Dataset excerpts:

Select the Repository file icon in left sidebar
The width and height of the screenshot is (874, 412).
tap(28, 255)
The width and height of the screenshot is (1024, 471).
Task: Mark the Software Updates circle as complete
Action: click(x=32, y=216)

Brief:
Copy every item above word for word, with nothing added or changed.

The output:
Select the Repository file icon in left sidebar
The width and height of the screenshot is (874, 412).
tap(28, 255)
The width and height of the screenshot is (1024, 471).
Task: Mark the Software Updates circle as complete
Action: click(x=32, y=216)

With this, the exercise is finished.